В эту ночь Семен Семенович, как обычно, сидел в библиотечной комнате, погруженной в полумрак, и писал. Круг света падал только на листы рукописи, на его невещественные руки, освещал низ его длинного лица с золотистой бородкой. На столе, между книг, стоял большой кофейник, уже пустой и холодный, как труп. В чашке, в гуще, разлагались окурки. Глаза его были расширены и блестели. В эту ночь, отложив очередные статьи в журналы, он работал над ‘делом своей жизни’ — драматической поэмой, которой его друзья ждали, как откровения. Он писал, зачеркивал и снова писал неровным, неразборчивым почерком:
Кунигунда. Тише, тише, ради пресвятой девы — тише… (Пауза.
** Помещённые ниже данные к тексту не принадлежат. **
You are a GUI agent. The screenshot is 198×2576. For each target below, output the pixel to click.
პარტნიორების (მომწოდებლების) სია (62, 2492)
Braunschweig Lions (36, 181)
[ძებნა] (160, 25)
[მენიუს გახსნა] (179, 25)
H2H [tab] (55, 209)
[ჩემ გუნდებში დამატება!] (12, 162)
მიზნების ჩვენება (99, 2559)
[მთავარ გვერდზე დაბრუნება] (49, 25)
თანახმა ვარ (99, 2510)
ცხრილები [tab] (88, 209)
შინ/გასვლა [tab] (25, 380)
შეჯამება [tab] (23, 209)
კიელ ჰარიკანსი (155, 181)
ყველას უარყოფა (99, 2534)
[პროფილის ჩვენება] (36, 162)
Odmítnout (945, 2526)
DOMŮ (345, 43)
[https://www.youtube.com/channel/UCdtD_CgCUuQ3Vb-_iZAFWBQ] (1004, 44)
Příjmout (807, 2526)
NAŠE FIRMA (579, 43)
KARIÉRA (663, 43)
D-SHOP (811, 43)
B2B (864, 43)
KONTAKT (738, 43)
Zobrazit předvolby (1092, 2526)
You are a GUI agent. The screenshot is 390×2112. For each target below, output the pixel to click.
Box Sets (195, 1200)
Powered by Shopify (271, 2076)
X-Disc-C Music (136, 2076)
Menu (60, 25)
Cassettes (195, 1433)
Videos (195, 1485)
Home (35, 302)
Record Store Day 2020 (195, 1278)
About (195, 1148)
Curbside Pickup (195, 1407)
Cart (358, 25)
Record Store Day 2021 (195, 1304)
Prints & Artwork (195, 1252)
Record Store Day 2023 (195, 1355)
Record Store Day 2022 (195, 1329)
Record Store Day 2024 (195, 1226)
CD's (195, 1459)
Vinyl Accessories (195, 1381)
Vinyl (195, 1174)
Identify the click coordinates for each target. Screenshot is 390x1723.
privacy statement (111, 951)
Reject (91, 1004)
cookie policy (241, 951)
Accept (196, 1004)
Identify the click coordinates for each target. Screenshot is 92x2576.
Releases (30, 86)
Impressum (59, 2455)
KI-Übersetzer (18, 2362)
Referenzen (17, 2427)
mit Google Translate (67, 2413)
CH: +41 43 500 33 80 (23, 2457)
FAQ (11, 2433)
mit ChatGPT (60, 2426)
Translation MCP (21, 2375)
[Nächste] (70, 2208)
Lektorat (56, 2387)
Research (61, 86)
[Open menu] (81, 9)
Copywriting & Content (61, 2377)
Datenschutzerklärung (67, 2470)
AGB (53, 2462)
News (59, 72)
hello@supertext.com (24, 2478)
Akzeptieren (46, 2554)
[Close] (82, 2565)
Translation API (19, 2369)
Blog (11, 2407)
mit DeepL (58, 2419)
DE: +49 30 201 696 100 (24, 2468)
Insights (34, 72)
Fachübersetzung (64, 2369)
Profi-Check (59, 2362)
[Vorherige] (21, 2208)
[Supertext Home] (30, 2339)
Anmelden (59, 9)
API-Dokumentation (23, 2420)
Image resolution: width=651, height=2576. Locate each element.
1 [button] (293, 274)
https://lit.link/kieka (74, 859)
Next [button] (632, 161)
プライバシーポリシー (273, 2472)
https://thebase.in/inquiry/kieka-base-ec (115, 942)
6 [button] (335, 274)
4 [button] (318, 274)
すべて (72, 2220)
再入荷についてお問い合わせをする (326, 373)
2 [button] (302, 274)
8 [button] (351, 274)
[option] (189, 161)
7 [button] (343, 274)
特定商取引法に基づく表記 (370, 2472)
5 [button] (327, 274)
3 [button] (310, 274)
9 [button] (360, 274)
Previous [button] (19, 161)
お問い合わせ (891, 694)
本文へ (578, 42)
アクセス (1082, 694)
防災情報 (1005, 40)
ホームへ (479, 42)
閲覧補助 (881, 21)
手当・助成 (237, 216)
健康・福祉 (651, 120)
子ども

Тишина. На древней башне часы бьют полночь. Снова тишина)
Барон Розенкрейц. Я слышу.
Кунигунда тихим ужасом). Что слышишь ты? (Проносится таинственное мгновение.)
Барон Розенкрейц. Я слышу… Как будто шаги я слышу’ (Сжимая обеими руками меч, который вырисовывается крестом на его груди.) Да, я слышу шаги… Это приближается…
Кунигунда. О, как страшно… это время…)
В это время раздался резкий звонок на парадном. Семен Семенович, выронив перо, похолодел, оглянулся и глядел в полутьму комнаты, уставленной книжными полками, покуда не прошел испуг. Затем он пошел отворять.
— Так вот, милый человек, позаботься, чтоб постлали чистое белье, и главное — поскорее все устрой и поудобнее, — говорил Иван Петрович, входя вместе с Семен Семеновичем и Машей в библиотеку. Он еще в прихожей вкратце рассказал Машину историю. Семен Семенович нет-нет да принимался потирать руки, нервно покашливая. Появление в такой поздний час такой прекрасной дамы, видимо, потрясло его. В особенности казался странным миг ее появления. После слов Кунигунды должна была следовать ремарка: ‘В это время входит’. И вошла Маша. Было от чего закружиться голове! Маша села на стул у книжного шкафа, опустив голову. Голые по локоть руки ее, лежавшие на коленях, казались беспомощными. И черное, черное платье!
— Я счастлив, что вы посетили мой дом, милости просим, — заговорил Семен Семенович, поблескивая глазами и словно танцуя, то подходя к ней на шаг, то отступая. — Я чувствовал ваше приближение. (Иван Петрович изумленно взглянул на него, потом, очевидно, понял, — махнул рукой.) Быть может, я давно жду вас в этой тишине… Вы не знаете меня, я не знаю вас. Тем лучше. Будьте откровенны. Скажите мне, чужому и вместе тайно близкому, ваше затаенное, (‘Эх!’ — не удержался, крякнул Иван Петрович.) Да, да, прекрасная женщина, таинственный гость, говорите, говорите о себе.
Маша подняла голову. Думала со сдвинутыми бровями. Иван Петрович, которого сверлило любопытство, подмигивал ей: говори, мол, валяй.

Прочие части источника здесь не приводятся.